Contemplando o tempo a nos devastar, descobrimos a qualidade de vida absolutamente rotineira. Repetição de tarefas e experiências em favor da sobrevivência.
É isso: estamos apenas passando, humanamente medíocres, previsíveis.
Hoje, acordei bem cedo, não passava ainda das 6 horas. E pra não fazer tudo igual nessas manhãs domingueiras, fui até a orla sentir brisa do Tocantins em processo de vazante.
Belíssimo, água morna, calmamente seu leito desce buscando o mar.
O Tejo é mais belo que o rio que corre
Pela minha aldeia,
Mas o Tejo não é mais belo que o rio
Que corre pela minha aldeia
Porque o Tejo não é o rio que corre
Pela minha aldeia
Os versos de Fernando Pessoa traduzem essa sensação de manhãs de domingo na beira do nosso rio amazônido.
Parei em frente a casa onde nasci, sentei-me no calçadão da orla, de costas pro rio, e fiquei a espiar o local onde pisei tantas noites e dias consumindo meus tempos de menino peralta, onde nada se repetia.
Lembrei-me de Odilonzinho, Ademar, Lúcio Miranda, Arthur, Salim, minha primeira namoradinha, Vera Lúcia, de quem fugi, em desespero, ao ser beijado no rosto pela menina de 11 anos.
Não há objetividade quando se trata do afeto, mas de impressões, pequenos lampejos que impregnam a alma de algum sentimento esparso, aspectos que suscitam em nós algumas incertas reflexões no exercício do convívio da amizade.
Desperto de lembranças. E viro as costas para a casa onde eu nasci.
De frente pro rio, do outro lado do Tocantins, uma canoa ruma sentido porto.
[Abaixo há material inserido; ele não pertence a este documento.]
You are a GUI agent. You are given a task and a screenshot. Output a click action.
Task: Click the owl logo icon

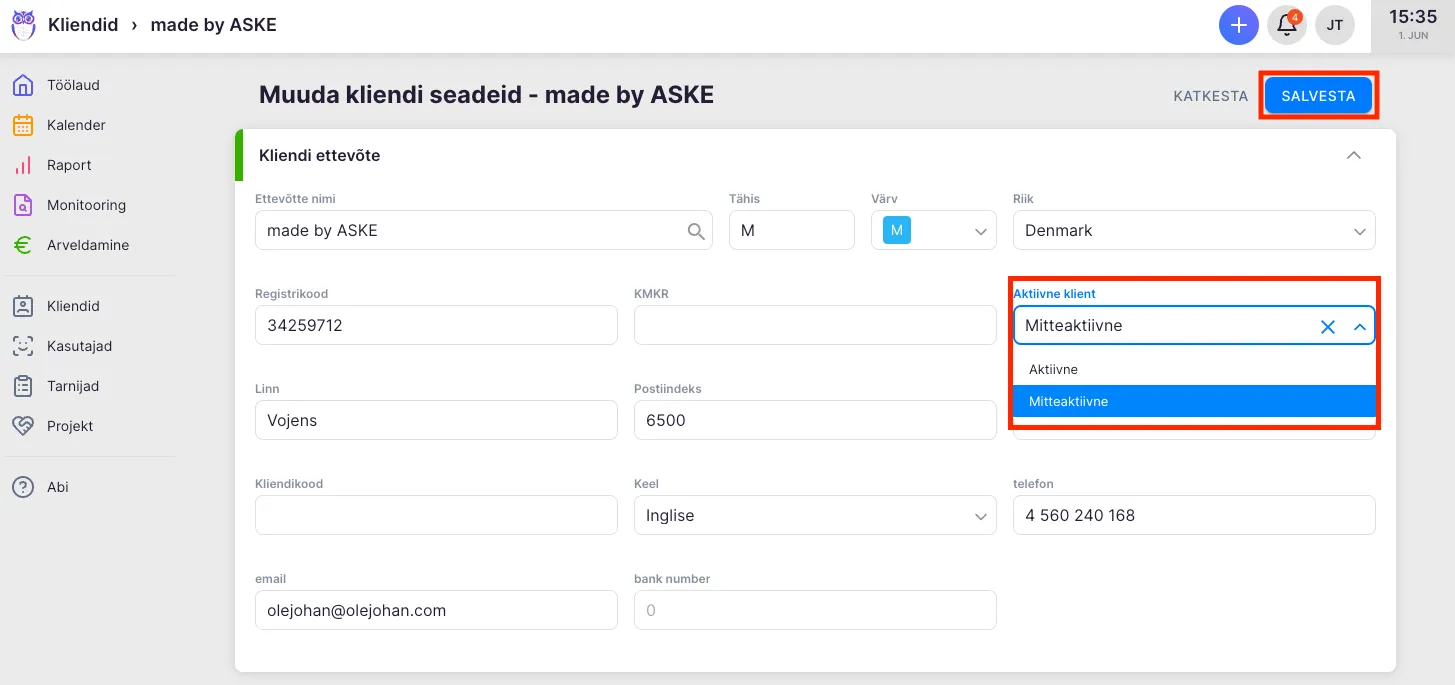coord(23,25)
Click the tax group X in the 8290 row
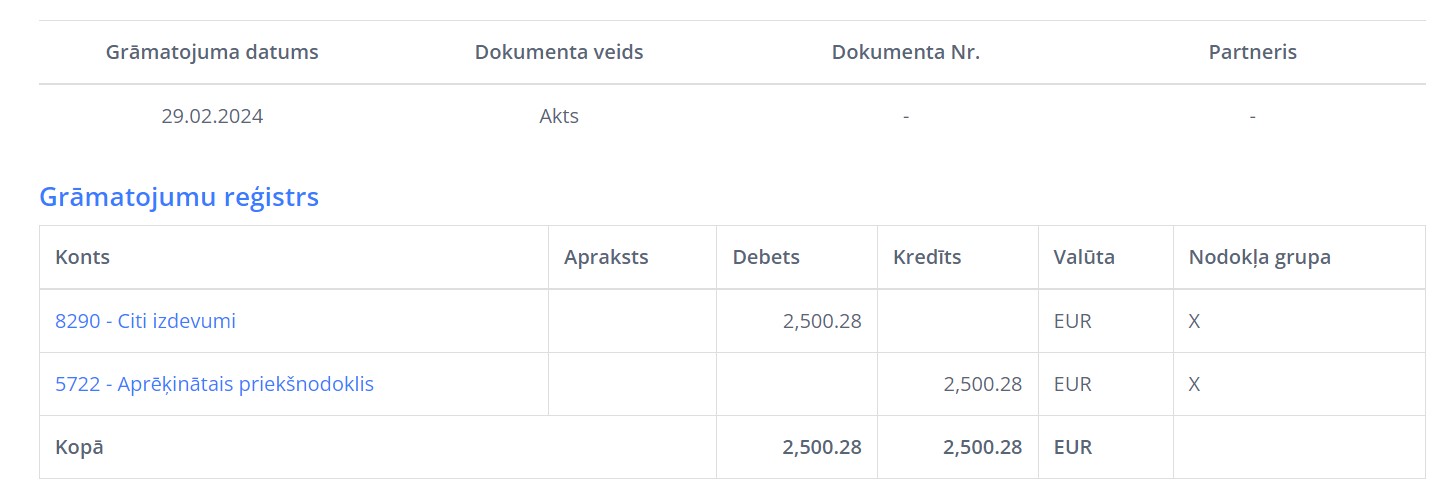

Mais à direita, a casa da fazenda do Senhor Farid, intacta, do mesmo jeito que foi construída a nem sei quantos anos.
Do outro lado da cidade, ali eu achava ser a casa dos mistérios, um mundo distante no meu entendimento de menino de 8 anos.
Do outro lado do arvoredo, onde marrecos sobrevoavam a espessa mata impenetrável de minhas visões.
Quantas noites fiquei ali, perto da ribanceira, contemplando estrelas enfeitando o céu, lua cheia, a figura de São Jorge, montado em seu cavalo branco.
Era como se eu flutuasse no espaço iluminando densa floresta que ainda existia do outro lado.
Pra mim, ali havia índios bravos, animais ferozes, fantasmas, duendes e almas penadas.
O vento frio, do início desta manha de domingo, soprava forte a revirar a folhagem do arvoredo do outro lado do rio.
Virei as costas, e voltei para o meu mundo corriqueiro, olhando dois alegres bem-te-vi passando sobre minha cabeça, cantando em direção a Fazenda do Senhor Farid Salame.
Entrei no meu carro, rumando (e ruminando saudades) para escrever este texto.